如果在 UNIX 中不以时间戳开头,则将行连接到上一行 shell
Join line to previous line if it doesn't start with a timestamp in UNIX shell
我有一个工具可以输出带有时间戳前缀的日志,但是日志条目可能包含换行符。我想将任何没有时间戳的行与前一行合并。
示例:
[ 2020/08/12 11:40] Success with "one line [42]"
[ 2020/08/12 11:40] Success with "two
lines [13]"
[ 2020/08/12 11:40] Success with "two lines with a twist
[19] to confuse you"
[ 2020/08/12 11:41] Failure with "one line again"
使用 awk 我可以做这样的事情来合并不以 [ 大括号:
开头的行
awk -v RS="[" 'NR>1{=; print RS, [=12=]}'
但是您可以在上面的“twist”行中看到失败的地方。 “扭曲”行以 [ 不是时间戳的一部分开始。
有没有办法为该时间戳前缀使用正则表达式?或者有没有更好的命令行工具来完成这个?
您能否尝试按照现场显示的示例编写并测试https://ideone.com/PXVCh2
awk '
{
printf("%s%s",[=10=]~/^\[ [0-9]{4}\/[0-9]{2}\/[0-9]{2}/\
?(FNR!=1?ORS:""):OFS,[=10=])
}
END{ print "" }
' Input_file
根据 Ed 先生的评论,添加了打印新行语句以在 Input_file 的最后添加一个新行,以防万一它已经这样做了,然后可以省略该部分。
注意:我是在手机上写的;对不起,我无法判断它在大屏幕上看起来如何明智,所以我在这里将一行打印成两行
在我看来,您真正的问题实际上是您引用的字符串可以包含换行符,因此这个用于查找引用字符串的 GNU awk 解决方案(针对 multi-char RS)可能比查找时间戳更可靠在行的开头:
$ awk -v RS='"[^"]*"' '{gsub("\n"," ",RT); ORS=RT} 1' file
[ 2020/08/12 11:40] Success with "one line [42]"
[ 2020/08/12 11:40] Success with "two lines [13]"

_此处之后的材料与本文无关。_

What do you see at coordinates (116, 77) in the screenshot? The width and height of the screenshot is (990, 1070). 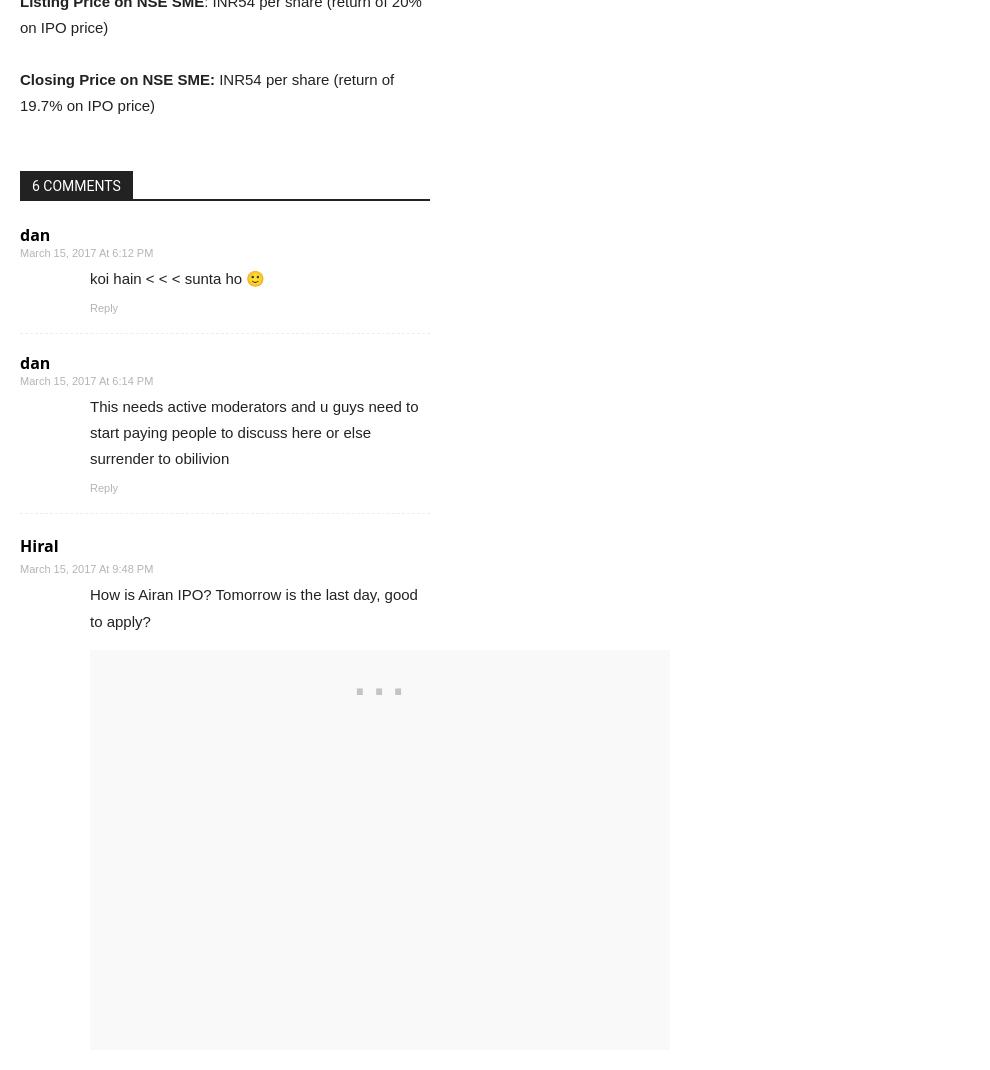 I see `'Closing Price on NSE SME:'` at bounding box center [116, 77].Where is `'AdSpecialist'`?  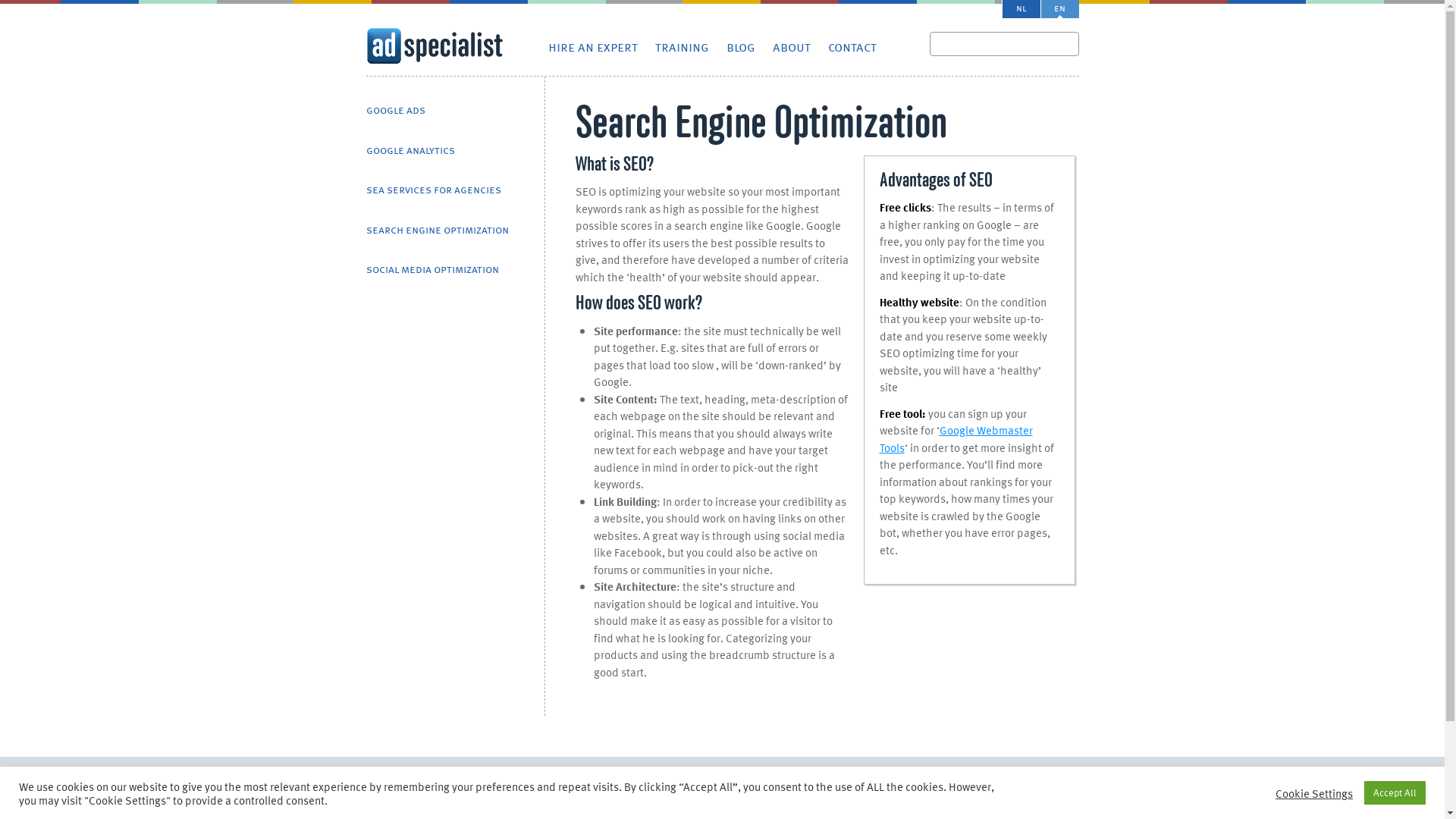
'AdSpecialist' is located at coordinates (432, 46).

[ 2020/08/12 11:40] Success with "two lines with a twist [19] to confuse you"
[ 2020/08/12 11:41] Failure with "one line again"
如果引用的字符串可以包含可能出现在行首的时间戳,那么这比检查以时间戳开头的行要好,例如(注意 "four lines with a twist...
块中的时间戳):
$ cat file
[ 2020/08/12 11:40] Success with "one line [42]"
[ 2020/08/12 11:40] Success with "two
lines [13]"
[ 2020/08/12 11:40] Success with "four lines with a twist
[ 2020/08/12 11:40] to confuse you
repeatedly and
in ""horrible"" ways"
[ 2020/08/12 11:41] Failure with "one line again"
.
$ awk -v RS='"[^"]*"' '{ORS=gensub("\n"," ","g",RT)} 1' file
[ 2020/08/12 11:40] Success with "one line [42]"
[ 2020/08/12 11:40] Success with "two lines [13]"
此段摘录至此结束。